BENGALURU, June 24, 2026, 03:36 IST
Infosys Ltd shares slid 3.39% to 1,029.30 rupees on the NSE Tuesday, after hitting an intraday low of 1,026 rupees. The drop weighed on the Nifty IT index, which closed 2.23% down at 27,012.05. Infosys has dropped 9.99% in the last week.
Infosys held a 27.08% weight in the Nifty IT index as of NSE Indices’ May 29 factsheet. Tata Consultancy Services followed at 19.71%. For investors, index weight shows how much a single stock drives the moves of the index.
With that weight, Infosys’ decline made up around 0.9 percentage point of Nifty IT’s 2.23% slide—about 40% of the sector’s loss by a straight weight-times-return read. TCS dropped 3.21%, Wipro lost 3.16%, HCLTech slipped 1.86%. Losses hit the group, but Infosys had the biggest effect.
Tuesday’s move points to an issue with sector funds instead of being limited to a single stock. NSE Indices said the Nifty IT index gets used to benchmark portfolios and is behind index funds, ETFs and structured products. So any portfolio tracking the IT benchmark ends up heavily exposed to Infosys, even if the manager isn’t looking for that particular stock’s risk.
Nifty IT index dropped 13% in three weeks, while the Nifty 50 gained 2%, according to Business Standard. The index hit a 52-week low on Friday. Over the last four sessions, the index fell 6% after Accenture cut its annual revenue outlook and gave a weaker Q4 forecast.
Indian shares dropped on Tuesday. Nifty 50 and Sensex both shed 1.16%. IT stocks under pressure after Jefferies and Morgan Stanley cited weak demand signs after Accenture’s outlook missed. Soft PMI numbers and concerns over the monsoon weighed too, Arihant Capital Markets’ Anita Gandhi said.
Accenture’s latest comments are still hitting sentiment. Morgan Stanley said after Accenture’s guidance, it looks less likely there’ll be a pick-up in second-quarter growth, according to Reuters. Mayuresh Joshi, head of equity research at William O’Neil & Co, told Reuters that the market was looking for growth, but it’s “clearly missing.” Pritesh Thakkar at PL Capital said Indian IT names were up against slower deal signings and stretched decision cycles, adding to the pressure. Reuters
Infosys pushed back on worries about AI disruption at its annual general meeting on Tuesday. Chairman Nandan Nilekani told shareholders, “AI will not replace companies like ours,” saying big companies aren’t deploying AI at scale yet and that’s the opportunity. Infosys said it’s already working with 90% of its top 200 clients on AI and puts the AI-first services market at $300 billion to $400 billion by 2030.
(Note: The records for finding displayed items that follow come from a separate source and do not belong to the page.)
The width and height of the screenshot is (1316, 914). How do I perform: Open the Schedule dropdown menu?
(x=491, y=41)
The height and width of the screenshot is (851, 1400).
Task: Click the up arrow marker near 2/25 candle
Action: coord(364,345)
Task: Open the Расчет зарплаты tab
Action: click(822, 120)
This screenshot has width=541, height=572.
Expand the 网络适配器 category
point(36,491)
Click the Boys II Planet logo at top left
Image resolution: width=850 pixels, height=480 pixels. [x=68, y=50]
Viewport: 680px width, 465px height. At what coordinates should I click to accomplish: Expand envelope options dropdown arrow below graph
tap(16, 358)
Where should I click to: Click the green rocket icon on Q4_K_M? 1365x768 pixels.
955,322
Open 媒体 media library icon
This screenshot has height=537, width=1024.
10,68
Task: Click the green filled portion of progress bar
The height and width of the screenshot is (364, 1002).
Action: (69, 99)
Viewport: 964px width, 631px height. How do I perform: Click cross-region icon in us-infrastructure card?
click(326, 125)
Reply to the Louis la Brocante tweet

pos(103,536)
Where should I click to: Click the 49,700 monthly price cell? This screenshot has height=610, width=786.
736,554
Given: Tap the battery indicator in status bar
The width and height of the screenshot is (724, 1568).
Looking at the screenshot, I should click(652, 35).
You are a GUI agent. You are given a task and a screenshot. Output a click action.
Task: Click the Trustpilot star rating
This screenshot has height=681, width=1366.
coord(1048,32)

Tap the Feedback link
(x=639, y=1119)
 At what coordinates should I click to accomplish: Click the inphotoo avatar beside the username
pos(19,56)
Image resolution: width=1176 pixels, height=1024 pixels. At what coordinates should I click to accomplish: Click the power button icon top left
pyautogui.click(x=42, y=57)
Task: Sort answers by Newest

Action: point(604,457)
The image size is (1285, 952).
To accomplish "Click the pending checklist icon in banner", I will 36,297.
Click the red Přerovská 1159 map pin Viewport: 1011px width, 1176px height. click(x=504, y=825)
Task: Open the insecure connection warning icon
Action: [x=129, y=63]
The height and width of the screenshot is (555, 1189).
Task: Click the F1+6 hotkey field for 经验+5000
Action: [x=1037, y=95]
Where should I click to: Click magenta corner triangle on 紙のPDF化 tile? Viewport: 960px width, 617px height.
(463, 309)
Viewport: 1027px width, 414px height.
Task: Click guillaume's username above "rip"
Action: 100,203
Infosys chief Salil Parekh said there’s demand from clients for “modernization of technology using agents.” In its AGM deck, Infosys said AI revenue made up 5.5% of sales, or about $1 billion a year, at the last disclosure. That’s a number bulls will watch to see if AI is taking over work from dropped discretionary projects, or just easing some of the broader squeeze. The New Indian Express
The risk cuts both ways. A solid July 23 earnings call or firmer signs that AI is driving revenue could spell a bounce after the recent selloff. On the other hand, if Accenture’s deal delays stretch into a wider spending freeze, Indian IT stocks could face more pressure, with Infosys likely to weigh heaviest on a sector turnaround because of its index share. Infosys said its board will sign off on June-quarter results on July 23, with analyst calls that day to go over numbers and the outlook.